A capacitor is a device used to store an electric charge, consisting of one or more pairs of conductors separated by an insulator.
Unexpectedly the electrolytic capacitors explodes with huge sound and sometime it smoke.
Get started , how to explode a capacitor ???
All capacitors have a maximum voltage and their destruction depends upon the internal construction. Explosions are understood only by delving into the internal construction of electrolytic capacitors – the primary culprit.
Most small value capacitors are simple sandwiches of conductor and insulator and when the voltage exceeds the dielectric strength of the insulation, they short out and burn, crack, pop, open, or smoke. Explosions are rare for these. Popping open is more likely. Their failure is self evident either visually or by failure to function in the circuit.
Most large value capacitors in order to be as small in physical size as possible, have to get the conductive plates of the capacitor as close together as possible and at the same time not so small that the voltage rating is impractical.
It is for this reason that the family of electrolytic capacitors was developed. The trick they use to get high capacity with small separations and reasonable voltage is that they use the “anodizing” of chemical electrolysis on one surface and a water based electrolyte for the other surface. Take one apart and see.
Notice that when a conductive metal is “anodized” by electrochemical process it turns into a dull film that is rather tough and is an insulator. This means that the actual conductive plate of the capacitor has this film entirely between itself and the other plate.
Then the other plate uses a trick too. There’s a water base solution soaked into a paper separator. Now if there was no water, the paper would be the dielectric of a normal capacitor separating the plates. But not here. Here the water has an alkali added to become a fair conductor. And as a liquid it soaks right into the surface structures of the capacitor. So it’s not the paper thickness at all – and not even the insulating surface on the other plate, but the inner recesses of the anodized surface that determine the dielectric distances.
So the operating voltage that a capacitor can tolerate depends upon how thick this anodized film is. And that is a function of it’s manufacture. Now there is a most useful characteristic that tells us we are nearing the max voltage, called leakage.
Here is a way you can check this out. Put in series, a test electrolytic capacitor (polarize it correctly), a variable power supply, a microammeter, and a 1 meg resistor (to limit and protect the meter). From zero as you increase the voltage there will be no current initially, then as you approach the spec op voltage, there will start a small leakage current. Since you have a limiting resistor here, you can increase the voltage without damage. continuing to increase the voltage discovers an increasing leakage current. It is a matter of practice how much safety you apply between the rating and the actual voltage of the circuit.
You can now see how it is that an electrolytic capacitor fails, it is not a voltage breakdown of the dielectric material, but the increase of leakage current that is troublesome. A rising leakage means heat which will boil the water and make steam – that’s the explosion process.

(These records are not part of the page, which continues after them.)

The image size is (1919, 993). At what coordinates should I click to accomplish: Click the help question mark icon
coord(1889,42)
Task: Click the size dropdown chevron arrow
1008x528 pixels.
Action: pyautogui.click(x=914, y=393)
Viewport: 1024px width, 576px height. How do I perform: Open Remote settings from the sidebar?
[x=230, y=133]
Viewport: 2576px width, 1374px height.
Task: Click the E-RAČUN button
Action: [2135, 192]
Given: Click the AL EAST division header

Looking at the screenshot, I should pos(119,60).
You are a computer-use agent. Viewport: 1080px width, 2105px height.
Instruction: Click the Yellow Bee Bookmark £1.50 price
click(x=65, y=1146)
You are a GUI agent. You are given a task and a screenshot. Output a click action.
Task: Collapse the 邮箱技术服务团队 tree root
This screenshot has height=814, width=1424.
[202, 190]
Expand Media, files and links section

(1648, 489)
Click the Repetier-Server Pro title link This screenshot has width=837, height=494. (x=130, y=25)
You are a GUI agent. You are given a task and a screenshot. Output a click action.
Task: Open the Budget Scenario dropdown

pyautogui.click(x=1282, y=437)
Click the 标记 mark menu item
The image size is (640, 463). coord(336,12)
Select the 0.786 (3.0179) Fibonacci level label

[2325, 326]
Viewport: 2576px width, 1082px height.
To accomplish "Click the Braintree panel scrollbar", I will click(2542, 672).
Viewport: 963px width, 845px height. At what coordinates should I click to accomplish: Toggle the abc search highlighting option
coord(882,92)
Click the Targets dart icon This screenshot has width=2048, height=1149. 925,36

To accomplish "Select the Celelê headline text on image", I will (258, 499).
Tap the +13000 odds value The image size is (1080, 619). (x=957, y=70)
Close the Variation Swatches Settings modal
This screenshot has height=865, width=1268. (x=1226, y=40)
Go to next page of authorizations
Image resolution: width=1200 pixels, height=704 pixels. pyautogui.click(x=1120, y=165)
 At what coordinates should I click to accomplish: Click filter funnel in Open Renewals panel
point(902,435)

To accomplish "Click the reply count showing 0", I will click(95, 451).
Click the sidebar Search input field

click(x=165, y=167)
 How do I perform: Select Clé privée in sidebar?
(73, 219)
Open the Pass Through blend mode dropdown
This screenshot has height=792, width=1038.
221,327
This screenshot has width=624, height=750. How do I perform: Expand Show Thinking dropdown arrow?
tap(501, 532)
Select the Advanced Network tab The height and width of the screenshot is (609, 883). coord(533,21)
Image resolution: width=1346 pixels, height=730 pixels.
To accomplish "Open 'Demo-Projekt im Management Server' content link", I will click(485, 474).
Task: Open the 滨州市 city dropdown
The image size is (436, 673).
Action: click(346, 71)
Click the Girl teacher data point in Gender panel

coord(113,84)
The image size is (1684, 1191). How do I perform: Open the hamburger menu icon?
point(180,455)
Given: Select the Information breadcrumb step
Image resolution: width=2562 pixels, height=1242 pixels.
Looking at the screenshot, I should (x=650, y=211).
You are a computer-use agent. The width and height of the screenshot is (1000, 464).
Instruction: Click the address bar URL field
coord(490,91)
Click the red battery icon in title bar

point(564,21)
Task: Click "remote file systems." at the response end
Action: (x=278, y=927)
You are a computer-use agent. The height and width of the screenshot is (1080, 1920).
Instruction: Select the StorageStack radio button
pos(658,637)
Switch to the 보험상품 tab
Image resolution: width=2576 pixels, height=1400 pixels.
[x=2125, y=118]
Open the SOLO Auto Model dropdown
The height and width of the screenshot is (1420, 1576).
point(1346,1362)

This is explosion as occasional failure of the few. But there is a more spectacular explosion process – it’s explosion by mistake – namely being installed backward. In such a case, the anodizing chemistry is reversed and rather rapidly, the anodized film starts to reverse, and quickly thins out at a weak spot in the rather large effective film area of the capacitor. Then we have short circuit currents and steam generation rather quickly. This sort of explosion usually fills the space (the casing or the whole room if exposed) with little shreads of aluminum foil and alkali soaked paper.
This insightful solution is most successful to achieve capacitors with large values in small spaces, but has a lot of lesser characteristics as the price to pay.
The worst limit, is storage. Electrolytic capacitors store very poorly, and the voltage rating can reduce substantially as the internal chemistry deteriorates. Some equipment manufacturers recommend that capacitors stored for a few years have their inner anodizing conditions restored by simply putting them to the spec voltage for a day to restore full spec.
At the least, if you replace capacitors with old stock, and it didn’t explode when power was restored, be aware that it may not reach it’s spec capacity value for a few hours. A capacitor in use will always be maintained by the voltage in the circuit you use it in.
When electrolytics are used without the circuit supplying a maintenance voltage to keep the anodized film that all depends upon, such as in speaker cross over applications that have no sustaining DC, then the values of the capacitor will deteriorate at least at storage rates, and if AC currents are substantial, even faster.